As the article notes, because of a voter initiative it may not be legal to dump those contracts. And I’ve looked at a city salary schedule, and the salaries are almost unbelievable throughout the city. City officials blame the economic downturn and the popping real-estate bubble for their financial plight. But that’s like saying that a salary cutback is the cause of an individual’s personal bankruptcy — never mind the Maserati in the garage, the trips to Hawaii, the diamond rings and the $200 nightly bottles of wine.

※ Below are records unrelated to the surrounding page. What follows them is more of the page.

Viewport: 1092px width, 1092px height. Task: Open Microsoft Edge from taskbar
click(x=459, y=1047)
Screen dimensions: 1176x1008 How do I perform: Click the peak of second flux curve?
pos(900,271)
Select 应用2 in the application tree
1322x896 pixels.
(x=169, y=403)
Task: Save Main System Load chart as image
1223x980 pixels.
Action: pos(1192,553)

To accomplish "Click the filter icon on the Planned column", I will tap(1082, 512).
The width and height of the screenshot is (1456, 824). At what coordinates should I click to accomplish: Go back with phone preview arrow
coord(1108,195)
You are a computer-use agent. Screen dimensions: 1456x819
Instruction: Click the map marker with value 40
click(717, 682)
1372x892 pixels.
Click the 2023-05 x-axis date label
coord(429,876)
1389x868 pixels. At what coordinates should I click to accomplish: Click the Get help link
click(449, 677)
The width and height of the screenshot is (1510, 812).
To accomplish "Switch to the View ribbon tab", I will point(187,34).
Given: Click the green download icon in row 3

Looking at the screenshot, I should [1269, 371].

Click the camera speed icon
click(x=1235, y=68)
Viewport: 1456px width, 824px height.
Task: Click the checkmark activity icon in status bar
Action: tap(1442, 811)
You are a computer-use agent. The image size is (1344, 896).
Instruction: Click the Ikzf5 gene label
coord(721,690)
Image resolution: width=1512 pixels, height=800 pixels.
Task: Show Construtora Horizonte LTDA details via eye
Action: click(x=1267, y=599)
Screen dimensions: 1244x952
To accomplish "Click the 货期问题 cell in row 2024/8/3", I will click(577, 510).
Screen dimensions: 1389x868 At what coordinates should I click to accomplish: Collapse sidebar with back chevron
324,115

San Bernardino is in a financial fix that other California cities have mostly avoided, but the level of public-employee enrichment there is typical. These cities are run for the benefit of those who work there. Public services are a side matter at best. Two-thirds of the nation’s firefighters do this job for free, as volunteers. In what world is making them millionaires (when you add in their retirement benefits) a sensible idea? As usual, the city’s residents will pay the price in the form of reduced services. In Stockton and Vallejo, where similar salaries are common, residents also got hit with increased taxes. There’s something vulgar about hitting poor residents with higher taxes to pay for the city’s wealthy elite. And I hear no progressive voices complaining.